次のプロパティを mule-artifact.properties ファイルに追加し、適切な値を割り当てます。
```
s3.access_key=
s3.secret_key=
s3.region=

redshift.cluster_id=
redshift.region=
redshift.port=
redshift.database=
redshift.user=
redshift.password=

copy.access_key=
copy.secret_key=
```
- バケットの作成と削除、およびオブジェクトの作成には Amazon S3 ログイン情報が必要です。
- データベースへの接続を確立するには、Amazon Redshift ログイン情報が必要です。
- この例では、COPY コマンドを使用して Amazon S3 のデータファイルからテーブルを並列で読み込んでいます。
  
  COPY コマンドを使用するには、適切なポリシーがアタッチされた IAM ユーザーログイン情報を使用して認証する必要があります。
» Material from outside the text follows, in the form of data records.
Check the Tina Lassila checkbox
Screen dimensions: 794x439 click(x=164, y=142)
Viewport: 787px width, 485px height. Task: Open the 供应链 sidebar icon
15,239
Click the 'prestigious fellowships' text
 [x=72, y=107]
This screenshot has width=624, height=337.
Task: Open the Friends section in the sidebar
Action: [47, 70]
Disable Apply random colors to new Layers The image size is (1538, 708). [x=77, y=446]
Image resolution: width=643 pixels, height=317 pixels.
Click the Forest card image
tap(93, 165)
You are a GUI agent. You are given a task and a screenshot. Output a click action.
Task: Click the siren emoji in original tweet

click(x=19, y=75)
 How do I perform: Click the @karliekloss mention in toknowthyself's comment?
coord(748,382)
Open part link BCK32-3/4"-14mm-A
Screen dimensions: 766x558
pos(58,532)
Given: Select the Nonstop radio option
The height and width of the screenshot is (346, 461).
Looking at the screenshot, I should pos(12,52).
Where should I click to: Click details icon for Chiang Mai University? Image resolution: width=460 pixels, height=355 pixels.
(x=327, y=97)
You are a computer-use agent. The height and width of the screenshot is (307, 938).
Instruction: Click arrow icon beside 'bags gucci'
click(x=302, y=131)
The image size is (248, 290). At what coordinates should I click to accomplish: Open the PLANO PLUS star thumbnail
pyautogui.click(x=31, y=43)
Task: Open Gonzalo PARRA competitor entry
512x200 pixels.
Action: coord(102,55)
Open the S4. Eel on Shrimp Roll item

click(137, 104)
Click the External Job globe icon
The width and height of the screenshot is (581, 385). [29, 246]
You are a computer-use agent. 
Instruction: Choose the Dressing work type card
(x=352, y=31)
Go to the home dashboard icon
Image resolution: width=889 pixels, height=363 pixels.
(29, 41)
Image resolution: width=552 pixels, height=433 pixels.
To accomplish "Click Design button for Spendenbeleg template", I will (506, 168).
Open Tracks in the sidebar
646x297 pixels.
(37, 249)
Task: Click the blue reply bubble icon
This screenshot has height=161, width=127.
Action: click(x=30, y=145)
したがって、copy.access_key および copy.secret_key プロパティには Amazon S3 の参照のみポリシーを使用することをお勧めします。
- または、アクセスキーとシークレットキーのペアの代わりに IAM ロールを使用することもできます。
  
  これを行うには、ロールに正しいポリシーがアタッチされていることを確認する必要があります。この目的では、Amazon S3 の参照のみポリシーを使用することをお勧めします。
- 自分の代わりに Redshift クラスターが Amazon S3 サービスと通信できるようにする IAM ロールを作成するには、この Amazon Redshift チュートリアルの手順に従います。
Amazon Redshift 設定を開き、下にスクロールして [Required libraries (必須のライブラリ)] セクションで JDBC ドライバーを設定します。この例では、[Add recommended library (推奨されるライブラリを追加)] オプションを選択します。これが機能しない場合は、Amazon Maven リポジトリを pom.xml ファイルに追加して、もう一度お試しください。
```
<repositories>
...
    <repository>
        <id>redshift</id>
        <url>https://s3.amazonaws.com/redshift-maven-repository/release</url>
    </repository>
</repositories>xml
```

次の画像は、Amazon S3 と Amazon Redshift の設定を示しています。

Figure 1. Amazon S3 設定

Figure 2. Amazon Redshift 設定

データファイルの準備

Amazon S3 にアップロードするデータファイルを準備します。このデータファイルは、Amazon Redshift テーブルの COPY コマンドでデータセットとして使用されます。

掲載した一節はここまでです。